Acros II は ISO 100/21° のミディアムスピード整整色感(オルソパンクロマティック)ネガフィルムで、0.134 mm のグレー三酢酸セルロース(TAC)ベースを使用している。オルソパンクロマティックとは、可視光域全体に感度を持ちながら赤の応答を純粋なパンクロマティックフィルムより抑えていることを意味する。これにより赤を若干持ち上げ、緑や肌の色調が白飛びするのを防ぐ——トーンスケールが清潔に見える理由の一つだ。
Fujifilm は2つの技術を謳っている:粒子そのものを担う Super Fine-Sigma Grain Technology と、処理安定性を担う P.I.D.C.(Precision Iodine Distribution Control)Technology だ。

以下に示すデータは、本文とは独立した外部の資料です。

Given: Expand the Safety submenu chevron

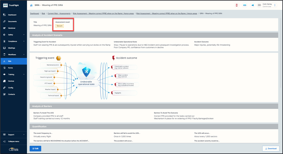Looking at the screenshot, I should click(24, 35).
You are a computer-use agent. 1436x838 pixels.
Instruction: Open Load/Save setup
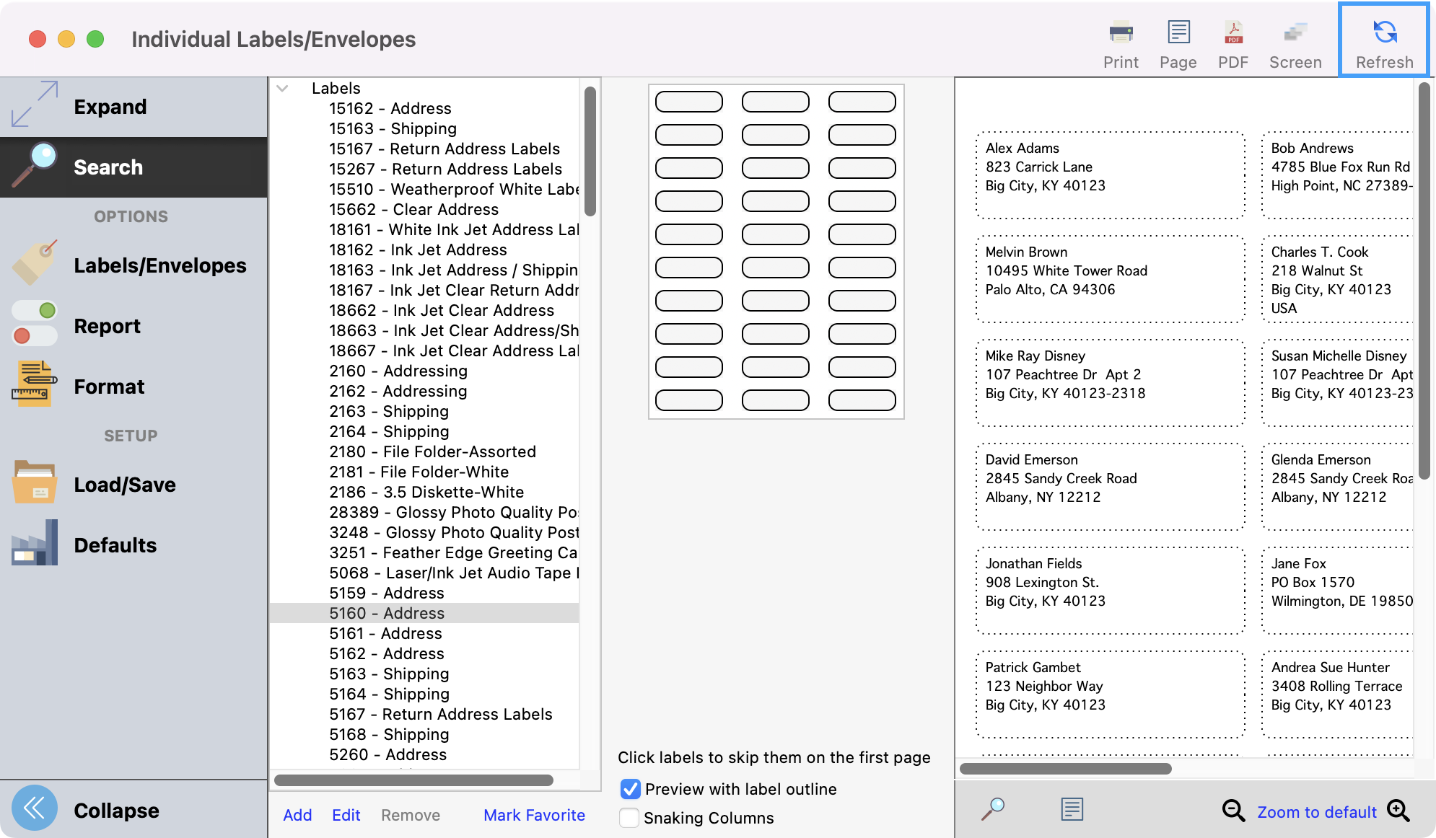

データシートは ISO-100 白黒フィルムの中で世界最高水準の粒状品質と主張しており、測定値もシャープネスを裏付けている——Microfine・1.0 above base+fog での拡散 RMS 粒状値は7、チャートコントラスト 1.6:1 での解像力は 60 本/mm、1000:1 では 200 本/mm まで上昇する。現像は幅広い処方で無難に行える:D-76 原液で 7.25分 / 20°C、ID-11 で 6.75分、Microfine 原液で 10分、または EI 80 で Super Prodol を使って 4.25分。
この低い粒状性こそが、相反則の挙動を価値あるものにしている。補正なしで90秒間シャッターを開いたコマには、補正による粒子の増大もなく、現像引きもなく、相反則カーブに抗うフィルムで生じるようなシャドウの圧縮もない。クリーンなネガと120秒フラットな相反則特性は、同じ優位性を二つの方向から見たものに過ぎない。